*WORK INSTRUCTIONS*:
From the line containing "The image size is (1000, 584)." down to the line containing "Click the Rebuild traffic light icon" in the records below, reproduce every line exactly, ends included, and omit all others.

++++++++++

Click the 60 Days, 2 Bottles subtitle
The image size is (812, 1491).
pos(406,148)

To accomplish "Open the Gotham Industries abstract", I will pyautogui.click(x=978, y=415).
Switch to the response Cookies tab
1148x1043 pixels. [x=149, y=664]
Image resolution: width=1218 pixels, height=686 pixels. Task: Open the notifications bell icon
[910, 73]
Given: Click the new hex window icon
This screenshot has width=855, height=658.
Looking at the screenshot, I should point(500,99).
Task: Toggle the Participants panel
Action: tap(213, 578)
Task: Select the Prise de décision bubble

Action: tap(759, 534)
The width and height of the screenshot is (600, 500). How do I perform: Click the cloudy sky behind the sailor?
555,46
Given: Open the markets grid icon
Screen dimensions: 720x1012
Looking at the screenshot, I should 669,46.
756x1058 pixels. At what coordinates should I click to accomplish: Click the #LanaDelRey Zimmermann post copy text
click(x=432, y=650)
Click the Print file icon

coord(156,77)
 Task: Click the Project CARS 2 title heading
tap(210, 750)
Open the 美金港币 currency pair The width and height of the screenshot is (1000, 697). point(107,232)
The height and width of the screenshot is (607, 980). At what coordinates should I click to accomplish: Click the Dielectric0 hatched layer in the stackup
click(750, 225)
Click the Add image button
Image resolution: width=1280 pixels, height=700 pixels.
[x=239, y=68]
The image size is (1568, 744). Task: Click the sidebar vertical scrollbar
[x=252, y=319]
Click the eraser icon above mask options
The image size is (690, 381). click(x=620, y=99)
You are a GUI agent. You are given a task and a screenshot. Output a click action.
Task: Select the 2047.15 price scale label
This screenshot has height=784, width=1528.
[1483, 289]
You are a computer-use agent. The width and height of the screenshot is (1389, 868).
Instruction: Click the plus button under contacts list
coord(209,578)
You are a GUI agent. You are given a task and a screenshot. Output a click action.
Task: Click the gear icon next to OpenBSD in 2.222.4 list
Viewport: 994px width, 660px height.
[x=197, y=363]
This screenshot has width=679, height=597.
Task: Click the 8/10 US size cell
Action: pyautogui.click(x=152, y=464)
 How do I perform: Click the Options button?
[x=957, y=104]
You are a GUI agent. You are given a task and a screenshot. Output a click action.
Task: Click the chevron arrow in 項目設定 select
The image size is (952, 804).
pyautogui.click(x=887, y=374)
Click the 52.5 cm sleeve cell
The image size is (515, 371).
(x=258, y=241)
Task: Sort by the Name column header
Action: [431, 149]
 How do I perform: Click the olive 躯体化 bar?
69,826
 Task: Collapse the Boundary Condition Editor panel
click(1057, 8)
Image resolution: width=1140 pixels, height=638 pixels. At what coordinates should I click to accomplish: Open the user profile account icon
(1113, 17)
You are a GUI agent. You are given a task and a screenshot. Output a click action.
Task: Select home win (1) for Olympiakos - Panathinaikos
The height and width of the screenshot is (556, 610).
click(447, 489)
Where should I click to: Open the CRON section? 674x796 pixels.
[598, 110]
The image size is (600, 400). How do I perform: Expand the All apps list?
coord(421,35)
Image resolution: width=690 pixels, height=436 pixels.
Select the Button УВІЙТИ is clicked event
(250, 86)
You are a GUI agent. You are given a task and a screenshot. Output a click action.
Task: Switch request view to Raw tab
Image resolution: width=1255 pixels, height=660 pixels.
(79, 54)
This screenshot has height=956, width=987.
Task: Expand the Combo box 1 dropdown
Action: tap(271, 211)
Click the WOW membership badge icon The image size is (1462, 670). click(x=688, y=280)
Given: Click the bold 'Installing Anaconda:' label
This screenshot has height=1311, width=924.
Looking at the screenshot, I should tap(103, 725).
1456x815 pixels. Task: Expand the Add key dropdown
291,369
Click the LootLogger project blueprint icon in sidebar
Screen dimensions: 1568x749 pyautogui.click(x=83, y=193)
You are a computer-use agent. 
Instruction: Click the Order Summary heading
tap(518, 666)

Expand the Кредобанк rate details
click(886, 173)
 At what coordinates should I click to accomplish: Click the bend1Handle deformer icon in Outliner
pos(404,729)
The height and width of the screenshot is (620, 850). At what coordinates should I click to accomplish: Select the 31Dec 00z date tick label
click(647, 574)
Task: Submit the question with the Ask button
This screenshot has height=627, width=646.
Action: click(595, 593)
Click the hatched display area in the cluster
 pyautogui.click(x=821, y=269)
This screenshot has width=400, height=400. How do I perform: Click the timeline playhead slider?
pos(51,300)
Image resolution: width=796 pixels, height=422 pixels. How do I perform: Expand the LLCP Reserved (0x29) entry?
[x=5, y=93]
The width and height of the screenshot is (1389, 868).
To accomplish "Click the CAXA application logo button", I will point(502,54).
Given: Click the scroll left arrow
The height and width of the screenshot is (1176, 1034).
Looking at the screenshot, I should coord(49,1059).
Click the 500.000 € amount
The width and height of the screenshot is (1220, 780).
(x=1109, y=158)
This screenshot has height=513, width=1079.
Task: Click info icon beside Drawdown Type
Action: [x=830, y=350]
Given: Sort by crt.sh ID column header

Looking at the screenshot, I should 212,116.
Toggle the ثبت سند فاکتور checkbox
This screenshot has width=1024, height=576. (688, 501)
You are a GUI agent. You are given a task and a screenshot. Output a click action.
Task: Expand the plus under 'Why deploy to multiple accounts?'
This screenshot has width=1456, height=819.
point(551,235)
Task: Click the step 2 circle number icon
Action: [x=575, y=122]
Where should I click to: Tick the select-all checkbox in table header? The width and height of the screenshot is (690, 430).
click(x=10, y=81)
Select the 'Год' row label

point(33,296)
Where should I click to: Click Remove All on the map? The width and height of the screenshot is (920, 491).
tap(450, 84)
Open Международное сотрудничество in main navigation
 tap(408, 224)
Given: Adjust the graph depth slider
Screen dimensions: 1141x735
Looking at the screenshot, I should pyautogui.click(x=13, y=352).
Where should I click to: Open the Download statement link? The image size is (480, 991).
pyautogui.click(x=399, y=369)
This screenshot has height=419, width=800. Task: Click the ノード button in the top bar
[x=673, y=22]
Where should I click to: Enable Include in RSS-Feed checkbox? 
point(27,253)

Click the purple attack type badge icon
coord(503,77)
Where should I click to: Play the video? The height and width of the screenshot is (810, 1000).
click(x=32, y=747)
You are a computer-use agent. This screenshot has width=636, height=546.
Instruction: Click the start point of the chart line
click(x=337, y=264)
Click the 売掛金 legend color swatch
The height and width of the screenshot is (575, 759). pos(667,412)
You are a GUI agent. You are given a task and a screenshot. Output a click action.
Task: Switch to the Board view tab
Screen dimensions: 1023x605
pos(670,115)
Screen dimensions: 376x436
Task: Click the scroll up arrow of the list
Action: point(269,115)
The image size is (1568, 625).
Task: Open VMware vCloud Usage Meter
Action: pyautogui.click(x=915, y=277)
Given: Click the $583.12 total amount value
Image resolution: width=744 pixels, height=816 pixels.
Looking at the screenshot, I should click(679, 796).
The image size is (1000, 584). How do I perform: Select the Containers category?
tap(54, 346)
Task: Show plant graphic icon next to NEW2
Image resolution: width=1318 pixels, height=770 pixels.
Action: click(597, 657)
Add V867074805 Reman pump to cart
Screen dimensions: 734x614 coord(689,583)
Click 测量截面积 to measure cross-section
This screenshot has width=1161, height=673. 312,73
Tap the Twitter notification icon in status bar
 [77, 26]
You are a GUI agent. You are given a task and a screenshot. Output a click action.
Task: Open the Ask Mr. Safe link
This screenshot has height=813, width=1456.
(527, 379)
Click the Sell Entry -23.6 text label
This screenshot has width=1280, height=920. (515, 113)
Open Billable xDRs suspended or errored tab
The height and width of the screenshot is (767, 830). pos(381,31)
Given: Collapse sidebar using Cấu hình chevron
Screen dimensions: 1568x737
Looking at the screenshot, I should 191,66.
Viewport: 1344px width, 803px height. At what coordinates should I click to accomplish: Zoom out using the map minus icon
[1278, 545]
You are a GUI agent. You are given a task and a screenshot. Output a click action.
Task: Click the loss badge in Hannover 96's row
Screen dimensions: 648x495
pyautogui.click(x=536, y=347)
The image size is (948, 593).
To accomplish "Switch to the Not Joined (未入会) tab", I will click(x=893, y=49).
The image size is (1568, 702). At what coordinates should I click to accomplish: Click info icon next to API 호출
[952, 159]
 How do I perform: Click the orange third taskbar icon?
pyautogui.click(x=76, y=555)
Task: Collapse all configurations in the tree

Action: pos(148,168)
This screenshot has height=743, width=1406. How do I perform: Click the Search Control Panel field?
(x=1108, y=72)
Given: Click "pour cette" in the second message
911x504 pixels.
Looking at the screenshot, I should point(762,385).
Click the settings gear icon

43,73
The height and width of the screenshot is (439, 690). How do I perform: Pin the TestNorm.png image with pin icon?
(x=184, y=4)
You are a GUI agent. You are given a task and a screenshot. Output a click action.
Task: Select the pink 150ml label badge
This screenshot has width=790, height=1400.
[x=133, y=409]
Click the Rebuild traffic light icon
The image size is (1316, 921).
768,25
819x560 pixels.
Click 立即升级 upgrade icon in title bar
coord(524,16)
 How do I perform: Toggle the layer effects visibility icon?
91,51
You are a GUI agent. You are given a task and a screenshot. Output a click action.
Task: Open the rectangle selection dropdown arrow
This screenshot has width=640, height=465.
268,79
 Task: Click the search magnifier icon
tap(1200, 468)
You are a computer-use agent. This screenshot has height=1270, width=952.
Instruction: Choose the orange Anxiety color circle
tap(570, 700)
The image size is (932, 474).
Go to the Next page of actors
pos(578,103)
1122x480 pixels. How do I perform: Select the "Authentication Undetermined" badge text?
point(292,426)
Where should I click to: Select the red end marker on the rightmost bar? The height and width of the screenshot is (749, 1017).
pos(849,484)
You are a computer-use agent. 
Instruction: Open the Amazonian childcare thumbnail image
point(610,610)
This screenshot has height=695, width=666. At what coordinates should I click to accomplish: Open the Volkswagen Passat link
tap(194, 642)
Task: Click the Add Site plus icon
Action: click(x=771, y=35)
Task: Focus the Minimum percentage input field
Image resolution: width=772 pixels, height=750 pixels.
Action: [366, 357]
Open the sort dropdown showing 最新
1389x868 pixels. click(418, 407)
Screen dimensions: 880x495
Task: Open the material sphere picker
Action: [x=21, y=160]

++++++++++

*RESULT OF THE EXERCISE*:
The image size is (1000, 584). How do I perform: Select the Containers category?
tap(54, 346)
Task: Show plant graphic icon next to NEW2
Image resolution: width=1318 pixels, height=770 pixels.
Action: click(597, 657)
Add V867074805 Reman pump to cart
Screen dimensions: 734x614 coord(689,583)
Click 测量截面积 to measure cross-section
This screenshot has width=1161, height=673. 312,73
Tap the Twitter notification icon in status bar
 [77, 26]
You are a GUI agent. You are given a task and a screenshot. Output a click action.
Task: Open the Ask Mr. Safe link
This screenshot has height=813, width=1456.
(527, 379)
Click the Sell Entry -23.6 text label
This screenshot has width=1280, height=920. (515, 113)
Open Billable xDRs suspended or errored tab
The height and width of the screenshot is (767, 830). pos(381,31)
Given: Collapse sidebar using Cấu hình chevron
Screen dimensions: 1568x737
Looking at the screenshot, I should 191,66.
Viewport: 1344px width, 803px height. At what coordinates should I click to accomplish: Zoom out using the map minus icon
[1278, 545]
You are a GUI agent. You are given a task and a screenshot. Output a click action.
Task: Click the loss badge in Hannover 96's row
Screen dimensions: 648x495
pyautogui.click(x=536, y=347)
The image size is (948, 593).
To accomplish "Switch to the Not Joined (未入会) tab", I will click(x=893, y=49).
The image size is (1568, 702). At what coordinates should I click to accomplish: Click info icon next to API 호출
[952, 159]
 How do I perform: Click the orange third taskbar icon?
pyautogui.click(x=76, y=555)
Task: Collapse all configurations in the tree

Action: pos(148,168)
This screenshot has height=743, width=1406. How do I perform: Click the Search Control Panel field?
(x=1108, y=72)
Given: Click "pour cette" in the second message
911x504 pixels.
Looking at the screenshot, I should point(762,385).
Click the settings gear icon

43,73
The height and width of the screenshot is (439, 690). How do I perform: Pin the TestNorm.png image with pin icon?
(x=184, y=4)
You are a GUI agent. You are given a task and a screenshot. Output a click action.
Task: Select the pink 150ml label badge
This screenshot has width=790, height=1400.
[x=133, y=409]
Click the Rebuild traffic light icon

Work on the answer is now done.